*** SUPPLIED DATA
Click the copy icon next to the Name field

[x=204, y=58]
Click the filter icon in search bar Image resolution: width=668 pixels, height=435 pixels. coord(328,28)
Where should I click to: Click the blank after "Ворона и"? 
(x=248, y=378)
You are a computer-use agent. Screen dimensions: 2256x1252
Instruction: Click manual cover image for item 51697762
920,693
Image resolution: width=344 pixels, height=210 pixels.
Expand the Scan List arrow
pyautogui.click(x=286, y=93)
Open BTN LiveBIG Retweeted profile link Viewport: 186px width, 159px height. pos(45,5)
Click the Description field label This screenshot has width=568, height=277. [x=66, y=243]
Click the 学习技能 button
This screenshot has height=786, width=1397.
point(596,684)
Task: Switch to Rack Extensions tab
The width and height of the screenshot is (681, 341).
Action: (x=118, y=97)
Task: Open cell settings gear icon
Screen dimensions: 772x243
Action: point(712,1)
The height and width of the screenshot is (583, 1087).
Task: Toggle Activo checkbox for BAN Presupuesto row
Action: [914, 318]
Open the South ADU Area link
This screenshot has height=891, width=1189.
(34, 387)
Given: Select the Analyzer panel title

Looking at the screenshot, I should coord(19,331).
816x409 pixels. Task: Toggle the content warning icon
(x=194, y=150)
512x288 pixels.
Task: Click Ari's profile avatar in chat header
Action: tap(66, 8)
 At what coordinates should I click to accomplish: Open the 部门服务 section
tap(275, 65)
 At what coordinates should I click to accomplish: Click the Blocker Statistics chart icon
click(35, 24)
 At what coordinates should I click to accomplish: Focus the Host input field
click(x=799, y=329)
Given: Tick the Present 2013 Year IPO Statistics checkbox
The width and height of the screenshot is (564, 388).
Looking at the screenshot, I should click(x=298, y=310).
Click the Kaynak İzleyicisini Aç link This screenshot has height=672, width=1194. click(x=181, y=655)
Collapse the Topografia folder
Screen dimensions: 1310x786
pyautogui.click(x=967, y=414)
******
> **REQUIRED WORK**
Scan the entries for lines holding the string "resolution", then copy every one of them.

> **OUTPUT**
Click the filter icon in search bar Image resolution: width=668 pixels, height=435 pixels. coord(328,28)
Image resolution: width=344 pixels, height=210 pixels.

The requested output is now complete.